The newest drivers 340.X are wasting shared memory using OpenCL, I do not why. I’ll show you an example (considering blocks of 128 threads)
__kernel kernel(float* dummy)
__local double shared_aux[128*10];
for(int i = 0; i < 10; i++)
shared_aux[get_local_id(0)*10+i] = 0.0;
If you execute this OpenCL kernel in a device with driver 340.X, the profiler will tell you
that this kernel uses 128 * 10 * 8 + 8 bytes (considering the double as 8 bytes). This
value is not correct, the correct value is 128 * 10 * 8.
Well, if you execute this OpenCL kernel in a device with driver 325.X, the profiler will tell you
that this kernel uses 128 * 10 * 8, the correct value.
This is a problem of performance that only happens in OpenCL (in CUDA, the bug doesn’t exist) using the newest drivers 340.X.
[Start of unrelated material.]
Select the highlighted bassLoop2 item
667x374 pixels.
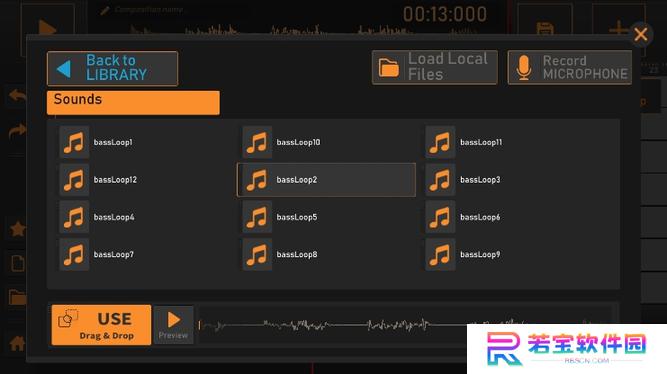326,180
So, Did you know this behaviour? For now, I will
keep my old driver because this ‘bug/problem/whatever’ of the 340.X driver has a lot of penalty in
several applications (mainly those that exhaust the shared memory)
Thank you in advance
PS: I have posted in Nvidia Forums but still I have no answers
I’ve the perception that OpenCL hasn’t got a significant user base. Apple said to developers “you know you should be using OpenCL” when they released the new 2xGPU Mac Pro a year ago, but I feel OpenCL hasn’t got much more users than, say, AltiVec for example. The fact that NVIDIA has always pushed proprietary tech doesn’t help, agreed.
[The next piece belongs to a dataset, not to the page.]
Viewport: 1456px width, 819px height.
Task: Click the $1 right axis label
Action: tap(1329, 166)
Are you sure you posted the right kernel? That one doesn’t compile because kernels must have a return type of void (your’s is missing a return type) and the identifier ‘kernel’ is a keyword (actually a synonym for __kernel), hence it cannot be used as the name of the kernel.
Nvidia confirmed me that the newest drivers r340.XX use an extra word of local memory for ‘internal use’. So it is not a bug, but now I do not know if to updated or not the Nvidia driver, because unless in OpenCL case is not a good idea
I think that we can close this thread because it was solved. Thanks you all.
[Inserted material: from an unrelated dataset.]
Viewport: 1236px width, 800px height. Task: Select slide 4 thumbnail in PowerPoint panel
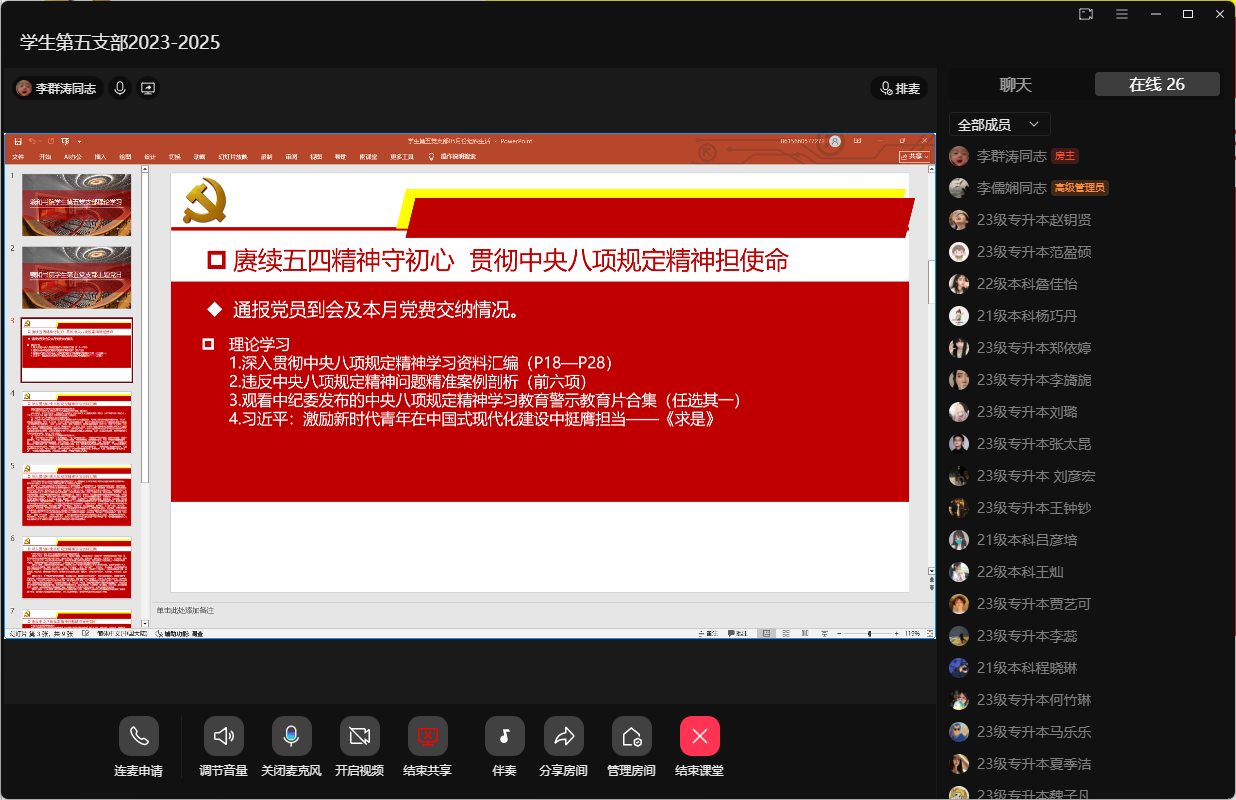tap(77, 422)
Does the device report slightly less local memory for CL_DEVICE_LOCAL_MEM_SIZE when you’re running the r340.xx driver? It had better!
I did notice a while back that some older NVIDIA OpenCL 1.0 devices (e.g., Quadro FX 3800) report 16383 bytes now of shared local memory instead of 16384, which is interesting since the specification says 16 KB is the minimum (so they’re technically not even OpenCL 1.0 compliant anymore).